Ein wirklicher Konkurrent ist David Peel als Meinster freilich nicht, legt er seine Rolle doch weit weniger düster an als es Christopher Lee tat. Ob das eine Entscheidung von ihm oder von Terence Fisher war, lässt sich schwer feststellen, zumindest passt sein Stil der Darbietung zur Restinszenierung, die sich sehr dem klassischen, fast schon naiven, Vampirstoff hergibt. Modern ist es nicht, was man hier zu sehen bekommt. Wie die Vampire erwachen, mit ihren spitzen Zähnchen die Menschen anzischen, wie Meinster per Hypnose verführt, vor Kreuzen zurückschreckt und die Vampire in ihren Särgen hausen, „Dracula und seine Bräute“ ist höchst klassisch und harmlos ausgefallen, keinesfalls gruselig oder zumindest so düster ausgefallen wie der Vorgänger, zieht meiner Meinung nach aber gerade daraus seinen eigenen Reiz.

Einzig jene Szene ist etwas moderner ausgefallen, in welcher Dr. van Helsing völlig unerwartet selbst von einem Vampir gebissen wird, und er daraufhin zu drastischen Mitteln der Selbstheilung greift. Ohnehin hat es diese Phase kurz vor Schluss in sich, ist doch auch die Methode mit welcher es der gebildete Vampirjäger schließlich schafft Meinster endgültig ins Jenseits zu befördern eine sehr interessante, und besonders schön für unvorbereitete Menschen wie mich zu schauen, die sich bei dem Handlungsort einer Windmühle nichts weiter gedacht haben.
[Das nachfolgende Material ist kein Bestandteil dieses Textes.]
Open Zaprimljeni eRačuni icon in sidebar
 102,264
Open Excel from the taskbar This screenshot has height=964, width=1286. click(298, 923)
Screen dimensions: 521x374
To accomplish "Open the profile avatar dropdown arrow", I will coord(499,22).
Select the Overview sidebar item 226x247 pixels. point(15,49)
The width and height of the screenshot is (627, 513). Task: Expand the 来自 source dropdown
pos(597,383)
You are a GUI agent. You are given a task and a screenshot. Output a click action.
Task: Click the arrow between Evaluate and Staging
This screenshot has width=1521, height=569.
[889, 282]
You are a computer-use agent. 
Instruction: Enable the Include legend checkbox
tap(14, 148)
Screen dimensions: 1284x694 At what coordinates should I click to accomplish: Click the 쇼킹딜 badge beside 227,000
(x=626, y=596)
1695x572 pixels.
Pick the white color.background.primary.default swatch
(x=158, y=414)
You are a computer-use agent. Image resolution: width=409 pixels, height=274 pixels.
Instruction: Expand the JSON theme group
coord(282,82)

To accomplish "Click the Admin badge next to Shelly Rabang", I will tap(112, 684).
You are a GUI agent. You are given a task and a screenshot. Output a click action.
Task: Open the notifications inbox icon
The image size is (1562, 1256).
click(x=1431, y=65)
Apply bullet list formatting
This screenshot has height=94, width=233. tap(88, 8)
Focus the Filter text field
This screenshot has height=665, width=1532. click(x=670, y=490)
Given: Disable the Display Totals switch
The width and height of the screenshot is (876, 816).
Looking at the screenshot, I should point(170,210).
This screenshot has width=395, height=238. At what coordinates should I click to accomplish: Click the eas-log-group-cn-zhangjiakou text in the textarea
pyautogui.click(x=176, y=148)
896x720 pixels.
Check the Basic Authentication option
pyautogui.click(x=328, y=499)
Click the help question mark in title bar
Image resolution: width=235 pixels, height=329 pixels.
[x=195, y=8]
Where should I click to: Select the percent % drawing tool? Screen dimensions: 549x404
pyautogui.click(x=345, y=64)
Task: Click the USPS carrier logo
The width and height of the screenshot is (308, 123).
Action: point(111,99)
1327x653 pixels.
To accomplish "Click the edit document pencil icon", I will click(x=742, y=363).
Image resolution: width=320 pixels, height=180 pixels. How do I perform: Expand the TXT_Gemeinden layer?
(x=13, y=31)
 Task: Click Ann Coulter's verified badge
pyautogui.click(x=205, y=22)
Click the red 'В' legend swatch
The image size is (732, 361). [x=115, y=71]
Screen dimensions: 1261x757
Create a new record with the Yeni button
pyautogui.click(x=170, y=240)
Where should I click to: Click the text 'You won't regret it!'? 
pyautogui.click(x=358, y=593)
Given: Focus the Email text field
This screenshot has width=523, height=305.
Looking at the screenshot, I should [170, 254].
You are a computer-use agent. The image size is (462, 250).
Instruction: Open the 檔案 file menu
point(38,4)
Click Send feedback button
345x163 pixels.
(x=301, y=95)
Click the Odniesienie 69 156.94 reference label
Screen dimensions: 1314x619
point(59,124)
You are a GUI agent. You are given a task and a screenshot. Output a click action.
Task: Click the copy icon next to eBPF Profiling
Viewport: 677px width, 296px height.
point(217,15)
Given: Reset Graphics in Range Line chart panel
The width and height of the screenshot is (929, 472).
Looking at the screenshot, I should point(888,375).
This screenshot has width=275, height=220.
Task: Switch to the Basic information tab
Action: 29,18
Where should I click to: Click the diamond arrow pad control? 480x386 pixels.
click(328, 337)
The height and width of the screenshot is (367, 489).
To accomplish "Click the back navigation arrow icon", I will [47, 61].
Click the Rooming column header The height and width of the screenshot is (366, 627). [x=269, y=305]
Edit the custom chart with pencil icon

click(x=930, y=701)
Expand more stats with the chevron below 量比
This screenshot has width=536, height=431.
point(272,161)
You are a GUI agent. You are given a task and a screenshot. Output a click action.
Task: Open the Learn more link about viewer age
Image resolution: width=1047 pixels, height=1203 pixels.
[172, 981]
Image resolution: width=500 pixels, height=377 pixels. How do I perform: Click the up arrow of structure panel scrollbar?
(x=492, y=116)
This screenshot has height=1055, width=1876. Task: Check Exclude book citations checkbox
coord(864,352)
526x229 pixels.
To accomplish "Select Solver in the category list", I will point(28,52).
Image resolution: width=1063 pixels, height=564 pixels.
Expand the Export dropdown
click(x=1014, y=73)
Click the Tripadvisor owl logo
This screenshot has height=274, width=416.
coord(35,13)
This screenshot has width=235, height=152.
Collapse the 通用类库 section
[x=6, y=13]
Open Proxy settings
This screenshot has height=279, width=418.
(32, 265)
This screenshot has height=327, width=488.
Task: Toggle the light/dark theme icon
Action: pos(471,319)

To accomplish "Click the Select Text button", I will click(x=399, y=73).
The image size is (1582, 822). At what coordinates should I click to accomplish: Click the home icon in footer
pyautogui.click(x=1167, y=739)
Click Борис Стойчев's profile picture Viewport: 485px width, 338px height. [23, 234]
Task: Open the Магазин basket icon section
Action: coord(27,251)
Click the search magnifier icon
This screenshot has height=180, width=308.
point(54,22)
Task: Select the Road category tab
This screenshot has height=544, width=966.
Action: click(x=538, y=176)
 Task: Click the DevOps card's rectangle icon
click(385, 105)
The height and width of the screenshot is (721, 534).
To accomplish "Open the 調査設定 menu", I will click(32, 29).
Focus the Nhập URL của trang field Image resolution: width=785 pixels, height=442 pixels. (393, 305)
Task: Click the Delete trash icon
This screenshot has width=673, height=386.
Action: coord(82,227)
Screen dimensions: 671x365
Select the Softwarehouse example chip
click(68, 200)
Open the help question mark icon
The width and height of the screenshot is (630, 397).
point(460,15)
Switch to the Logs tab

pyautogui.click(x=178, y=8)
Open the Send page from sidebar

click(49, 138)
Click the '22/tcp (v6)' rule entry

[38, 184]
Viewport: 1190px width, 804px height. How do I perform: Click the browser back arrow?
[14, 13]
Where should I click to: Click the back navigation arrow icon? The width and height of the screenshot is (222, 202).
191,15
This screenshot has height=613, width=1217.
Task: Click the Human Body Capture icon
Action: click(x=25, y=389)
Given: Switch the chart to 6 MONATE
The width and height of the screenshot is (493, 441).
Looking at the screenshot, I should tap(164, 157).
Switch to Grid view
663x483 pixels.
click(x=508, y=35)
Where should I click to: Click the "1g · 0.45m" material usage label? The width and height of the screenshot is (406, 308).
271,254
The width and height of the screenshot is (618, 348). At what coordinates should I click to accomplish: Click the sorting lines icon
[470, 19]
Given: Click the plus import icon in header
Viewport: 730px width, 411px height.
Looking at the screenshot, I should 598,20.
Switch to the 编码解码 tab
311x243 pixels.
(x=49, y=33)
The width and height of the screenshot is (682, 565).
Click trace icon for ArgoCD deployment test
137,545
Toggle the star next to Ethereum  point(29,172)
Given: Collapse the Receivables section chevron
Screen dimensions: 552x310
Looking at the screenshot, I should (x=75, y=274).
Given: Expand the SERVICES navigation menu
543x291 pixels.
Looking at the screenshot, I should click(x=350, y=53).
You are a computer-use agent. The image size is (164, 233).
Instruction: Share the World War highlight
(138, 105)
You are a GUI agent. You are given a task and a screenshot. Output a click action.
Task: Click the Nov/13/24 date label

Wie auch immer, so naiv der Plot dieses wunderschönen Vampirfilmes auch ausgefallen ist, die Optik dieser etwas schlichter angegangenen Fortsetzung bietet das was man sich von einem Genrebeitrag der legendären Hammer-Studios grundsätzlich erhofft: stimmige Studioaufnahmen, reichhaltige Dekorationen, und klassische Handlungsorte wie Schloss, Friedhof, Kutschfahrt durch den Wald und final wie erwähnt eine Windmühle. Das kann sich alles sehen lassen, sorgt für eine stimmige Umsetzung, wie bereits betont zwar frei von Grusel, aber durchaus mit gothischem Charme umgesetzt. Wem das reicht und wer auf die Härte des Vorgängers verzichten kann, der wird auf klassische Art bestens unterhalten.